[Excerpt from a dataset]

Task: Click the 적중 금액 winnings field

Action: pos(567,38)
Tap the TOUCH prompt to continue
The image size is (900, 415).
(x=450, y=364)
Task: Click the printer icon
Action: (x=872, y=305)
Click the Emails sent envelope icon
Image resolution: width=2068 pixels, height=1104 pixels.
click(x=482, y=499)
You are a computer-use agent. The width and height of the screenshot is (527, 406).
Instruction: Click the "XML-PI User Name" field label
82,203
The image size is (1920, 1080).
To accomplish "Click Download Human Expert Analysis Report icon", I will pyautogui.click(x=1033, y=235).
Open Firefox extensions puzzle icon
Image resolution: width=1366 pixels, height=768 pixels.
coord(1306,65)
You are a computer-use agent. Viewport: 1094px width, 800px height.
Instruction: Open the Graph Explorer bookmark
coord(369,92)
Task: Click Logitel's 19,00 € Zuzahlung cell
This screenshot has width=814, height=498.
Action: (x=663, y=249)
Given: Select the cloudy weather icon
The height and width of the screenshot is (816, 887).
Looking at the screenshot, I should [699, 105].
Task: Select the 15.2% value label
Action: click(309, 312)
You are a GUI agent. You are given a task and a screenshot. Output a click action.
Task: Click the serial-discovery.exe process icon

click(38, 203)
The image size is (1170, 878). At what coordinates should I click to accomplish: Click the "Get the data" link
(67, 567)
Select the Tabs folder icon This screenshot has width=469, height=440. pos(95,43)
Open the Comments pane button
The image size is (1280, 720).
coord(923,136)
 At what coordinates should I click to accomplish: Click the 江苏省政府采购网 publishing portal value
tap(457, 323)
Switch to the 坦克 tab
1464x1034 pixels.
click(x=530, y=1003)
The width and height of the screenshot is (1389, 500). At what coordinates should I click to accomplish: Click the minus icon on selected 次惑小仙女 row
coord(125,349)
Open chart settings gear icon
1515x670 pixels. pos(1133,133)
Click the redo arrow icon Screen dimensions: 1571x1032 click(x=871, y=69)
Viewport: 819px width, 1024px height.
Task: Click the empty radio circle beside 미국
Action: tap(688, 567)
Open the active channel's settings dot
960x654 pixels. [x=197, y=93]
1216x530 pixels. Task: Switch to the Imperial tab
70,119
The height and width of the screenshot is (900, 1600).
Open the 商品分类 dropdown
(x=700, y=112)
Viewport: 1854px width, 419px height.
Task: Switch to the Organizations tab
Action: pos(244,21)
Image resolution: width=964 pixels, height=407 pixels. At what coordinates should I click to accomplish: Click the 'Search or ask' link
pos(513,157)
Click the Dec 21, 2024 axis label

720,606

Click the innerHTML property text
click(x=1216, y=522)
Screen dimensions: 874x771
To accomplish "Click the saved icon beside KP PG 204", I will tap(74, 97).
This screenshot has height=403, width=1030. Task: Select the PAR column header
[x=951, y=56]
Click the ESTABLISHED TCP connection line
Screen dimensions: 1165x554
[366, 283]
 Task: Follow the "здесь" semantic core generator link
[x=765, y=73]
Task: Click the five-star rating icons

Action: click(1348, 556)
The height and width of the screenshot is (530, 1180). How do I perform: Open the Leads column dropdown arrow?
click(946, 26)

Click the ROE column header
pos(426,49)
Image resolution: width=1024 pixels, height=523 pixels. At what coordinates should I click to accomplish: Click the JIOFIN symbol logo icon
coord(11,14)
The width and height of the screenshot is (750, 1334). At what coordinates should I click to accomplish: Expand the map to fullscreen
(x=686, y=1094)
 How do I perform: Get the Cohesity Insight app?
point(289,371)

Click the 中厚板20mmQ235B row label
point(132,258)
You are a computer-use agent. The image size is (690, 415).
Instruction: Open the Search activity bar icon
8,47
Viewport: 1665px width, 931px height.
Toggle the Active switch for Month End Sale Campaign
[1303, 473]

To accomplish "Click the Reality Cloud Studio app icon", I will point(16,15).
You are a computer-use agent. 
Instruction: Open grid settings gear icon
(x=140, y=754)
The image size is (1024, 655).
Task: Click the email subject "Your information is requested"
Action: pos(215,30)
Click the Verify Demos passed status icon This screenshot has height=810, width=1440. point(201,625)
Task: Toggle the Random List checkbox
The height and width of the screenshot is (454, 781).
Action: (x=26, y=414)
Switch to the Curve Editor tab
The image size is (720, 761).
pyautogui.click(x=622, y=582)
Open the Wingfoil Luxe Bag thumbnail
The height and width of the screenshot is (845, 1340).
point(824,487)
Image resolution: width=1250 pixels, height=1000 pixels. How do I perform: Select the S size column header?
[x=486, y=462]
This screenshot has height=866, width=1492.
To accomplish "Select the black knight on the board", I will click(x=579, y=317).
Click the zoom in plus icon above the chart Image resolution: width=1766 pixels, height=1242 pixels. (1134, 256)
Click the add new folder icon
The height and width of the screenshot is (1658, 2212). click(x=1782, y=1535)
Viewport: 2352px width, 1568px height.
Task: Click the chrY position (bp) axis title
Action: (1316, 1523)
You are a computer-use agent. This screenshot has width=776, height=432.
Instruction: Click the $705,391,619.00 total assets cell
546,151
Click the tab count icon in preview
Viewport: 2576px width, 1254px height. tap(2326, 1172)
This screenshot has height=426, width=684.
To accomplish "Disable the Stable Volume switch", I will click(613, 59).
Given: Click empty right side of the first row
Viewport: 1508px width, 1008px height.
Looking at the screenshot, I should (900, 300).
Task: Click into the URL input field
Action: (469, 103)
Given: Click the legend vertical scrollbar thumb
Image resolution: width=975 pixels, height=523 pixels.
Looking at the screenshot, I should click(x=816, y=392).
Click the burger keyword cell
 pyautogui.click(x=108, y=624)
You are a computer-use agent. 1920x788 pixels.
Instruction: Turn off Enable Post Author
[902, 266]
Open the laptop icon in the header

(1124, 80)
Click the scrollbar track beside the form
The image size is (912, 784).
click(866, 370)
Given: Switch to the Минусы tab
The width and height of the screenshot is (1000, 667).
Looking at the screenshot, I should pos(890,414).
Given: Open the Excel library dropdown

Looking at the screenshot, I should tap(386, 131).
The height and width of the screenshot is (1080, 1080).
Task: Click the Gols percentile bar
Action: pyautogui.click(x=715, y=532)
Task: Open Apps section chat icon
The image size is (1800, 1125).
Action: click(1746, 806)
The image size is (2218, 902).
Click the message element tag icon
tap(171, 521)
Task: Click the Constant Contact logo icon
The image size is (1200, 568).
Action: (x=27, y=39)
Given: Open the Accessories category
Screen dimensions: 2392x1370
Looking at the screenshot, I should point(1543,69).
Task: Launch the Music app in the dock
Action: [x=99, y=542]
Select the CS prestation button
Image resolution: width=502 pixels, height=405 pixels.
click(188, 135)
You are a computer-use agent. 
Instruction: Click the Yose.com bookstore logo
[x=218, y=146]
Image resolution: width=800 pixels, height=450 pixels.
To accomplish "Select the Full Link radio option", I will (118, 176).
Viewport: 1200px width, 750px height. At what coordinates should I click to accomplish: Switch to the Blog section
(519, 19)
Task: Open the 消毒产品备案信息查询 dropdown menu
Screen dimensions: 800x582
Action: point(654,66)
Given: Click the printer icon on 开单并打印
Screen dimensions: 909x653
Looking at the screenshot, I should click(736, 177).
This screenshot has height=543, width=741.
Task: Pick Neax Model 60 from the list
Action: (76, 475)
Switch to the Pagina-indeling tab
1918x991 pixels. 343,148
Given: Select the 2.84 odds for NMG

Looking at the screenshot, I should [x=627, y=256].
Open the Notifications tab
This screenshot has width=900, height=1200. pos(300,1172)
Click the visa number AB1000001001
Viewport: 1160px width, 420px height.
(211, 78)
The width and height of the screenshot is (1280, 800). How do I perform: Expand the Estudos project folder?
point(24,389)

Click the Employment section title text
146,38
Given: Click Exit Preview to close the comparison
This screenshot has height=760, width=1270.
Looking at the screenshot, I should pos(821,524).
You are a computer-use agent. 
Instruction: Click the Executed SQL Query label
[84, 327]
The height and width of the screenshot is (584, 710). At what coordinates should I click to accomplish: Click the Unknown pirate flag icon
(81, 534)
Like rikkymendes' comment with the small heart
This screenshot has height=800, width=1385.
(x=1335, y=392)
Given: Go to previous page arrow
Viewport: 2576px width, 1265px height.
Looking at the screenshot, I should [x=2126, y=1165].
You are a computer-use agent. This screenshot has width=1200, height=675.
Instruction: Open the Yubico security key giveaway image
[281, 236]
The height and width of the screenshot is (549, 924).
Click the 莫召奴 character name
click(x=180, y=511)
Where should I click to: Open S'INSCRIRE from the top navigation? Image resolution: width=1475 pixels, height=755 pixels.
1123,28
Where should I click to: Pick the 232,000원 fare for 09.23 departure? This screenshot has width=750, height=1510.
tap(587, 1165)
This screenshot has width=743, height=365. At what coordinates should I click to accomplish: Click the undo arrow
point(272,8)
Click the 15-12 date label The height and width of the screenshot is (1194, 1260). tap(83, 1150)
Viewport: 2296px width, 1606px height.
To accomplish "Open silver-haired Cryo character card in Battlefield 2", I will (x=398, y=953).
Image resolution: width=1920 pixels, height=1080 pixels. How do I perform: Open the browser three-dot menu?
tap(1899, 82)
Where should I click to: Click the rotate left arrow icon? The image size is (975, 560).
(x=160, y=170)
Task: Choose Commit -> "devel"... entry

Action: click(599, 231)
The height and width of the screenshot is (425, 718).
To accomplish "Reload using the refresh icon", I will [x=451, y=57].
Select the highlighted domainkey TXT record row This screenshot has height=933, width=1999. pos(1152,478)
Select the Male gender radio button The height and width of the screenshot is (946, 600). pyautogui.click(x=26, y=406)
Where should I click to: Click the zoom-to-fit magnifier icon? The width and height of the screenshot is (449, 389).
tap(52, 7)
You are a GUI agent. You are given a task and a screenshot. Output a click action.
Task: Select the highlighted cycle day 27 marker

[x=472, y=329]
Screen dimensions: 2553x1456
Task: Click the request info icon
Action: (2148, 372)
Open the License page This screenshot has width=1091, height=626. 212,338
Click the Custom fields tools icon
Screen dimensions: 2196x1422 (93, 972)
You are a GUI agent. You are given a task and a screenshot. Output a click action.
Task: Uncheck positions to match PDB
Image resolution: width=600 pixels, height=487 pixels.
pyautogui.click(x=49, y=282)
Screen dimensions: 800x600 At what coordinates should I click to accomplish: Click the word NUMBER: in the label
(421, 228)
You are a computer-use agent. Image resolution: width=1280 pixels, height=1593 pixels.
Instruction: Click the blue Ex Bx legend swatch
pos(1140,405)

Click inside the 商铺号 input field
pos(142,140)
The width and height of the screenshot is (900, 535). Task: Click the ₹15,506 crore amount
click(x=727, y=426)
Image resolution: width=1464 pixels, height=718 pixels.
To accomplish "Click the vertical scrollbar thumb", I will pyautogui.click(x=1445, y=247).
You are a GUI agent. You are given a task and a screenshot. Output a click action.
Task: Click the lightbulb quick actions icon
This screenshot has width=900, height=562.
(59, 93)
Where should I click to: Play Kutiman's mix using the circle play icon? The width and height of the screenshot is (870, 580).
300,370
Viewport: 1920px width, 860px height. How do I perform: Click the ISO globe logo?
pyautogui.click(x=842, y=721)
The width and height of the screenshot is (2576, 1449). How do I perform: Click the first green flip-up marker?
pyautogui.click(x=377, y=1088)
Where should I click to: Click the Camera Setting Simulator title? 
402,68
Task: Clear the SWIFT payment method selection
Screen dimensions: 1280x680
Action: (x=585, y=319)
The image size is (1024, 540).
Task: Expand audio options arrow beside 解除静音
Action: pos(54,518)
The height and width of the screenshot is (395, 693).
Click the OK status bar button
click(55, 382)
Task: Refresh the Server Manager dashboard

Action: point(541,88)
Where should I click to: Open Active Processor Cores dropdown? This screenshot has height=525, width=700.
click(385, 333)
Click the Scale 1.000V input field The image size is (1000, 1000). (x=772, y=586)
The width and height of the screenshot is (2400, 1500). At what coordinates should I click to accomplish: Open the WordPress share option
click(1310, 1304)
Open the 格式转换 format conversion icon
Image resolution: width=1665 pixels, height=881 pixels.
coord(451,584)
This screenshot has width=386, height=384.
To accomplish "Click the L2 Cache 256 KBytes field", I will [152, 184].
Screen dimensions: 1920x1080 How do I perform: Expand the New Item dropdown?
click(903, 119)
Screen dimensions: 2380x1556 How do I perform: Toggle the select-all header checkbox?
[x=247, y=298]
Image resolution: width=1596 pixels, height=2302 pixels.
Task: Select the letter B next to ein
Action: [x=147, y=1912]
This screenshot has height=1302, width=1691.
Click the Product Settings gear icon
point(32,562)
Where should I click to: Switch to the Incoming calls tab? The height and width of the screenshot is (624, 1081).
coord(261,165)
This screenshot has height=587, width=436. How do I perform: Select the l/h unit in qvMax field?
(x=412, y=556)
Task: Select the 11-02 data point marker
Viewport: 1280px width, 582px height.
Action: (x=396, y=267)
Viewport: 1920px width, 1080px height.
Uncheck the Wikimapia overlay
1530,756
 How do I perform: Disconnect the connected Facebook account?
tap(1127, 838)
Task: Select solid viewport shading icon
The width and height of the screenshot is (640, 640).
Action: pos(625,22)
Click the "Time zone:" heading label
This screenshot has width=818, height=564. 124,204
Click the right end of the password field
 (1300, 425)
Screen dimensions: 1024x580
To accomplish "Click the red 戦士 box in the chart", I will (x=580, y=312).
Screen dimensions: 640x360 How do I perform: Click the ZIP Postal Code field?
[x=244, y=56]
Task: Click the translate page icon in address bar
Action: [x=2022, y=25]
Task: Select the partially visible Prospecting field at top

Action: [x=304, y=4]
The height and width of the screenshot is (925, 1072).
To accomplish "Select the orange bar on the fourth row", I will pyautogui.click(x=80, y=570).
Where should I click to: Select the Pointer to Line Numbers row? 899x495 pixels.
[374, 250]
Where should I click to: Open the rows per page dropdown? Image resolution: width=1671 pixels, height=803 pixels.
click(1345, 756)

● GOAL OF THE EXERCISE: Copy the lines from the beginning of the dataset excerpt through the line containing "coord(369,92)", with both ends included and every line reproduced without change.

● OUTPUT OF THE TASK:
Task: Click the 적중 금액 winnings field

Action: pos(567,38)
Tap the TOUCH prompt to continue
The image size is (900, 415).
(x=450, y=364)
Task: Click the printer icon
Action: (x=872, y=305)
Click the Emails sent envelope icon
Image resolution: width=2068 pixels, height=1104 pixels.
click(x=482, y=499)
You are a computer-use agent. The width and height of the screenshot is (527, 406).
Instruction: Click the "XML-PI User Name" field label
82,203
The image size is (1920, 1080).
To accomplish "Click Download Human Expert Analysis Report icon", I will pyautogui.click(x=1033, y=235).
Open Firefox extensions puzzle icon
Image resolution: width=1366 pixels, height=768 pixels.
coord(1306,65)
You are a computer-use agent. Viewport: 1094px width, 800px height.
Instruction: Open the Graph Explorer bookmark
coord(369,92)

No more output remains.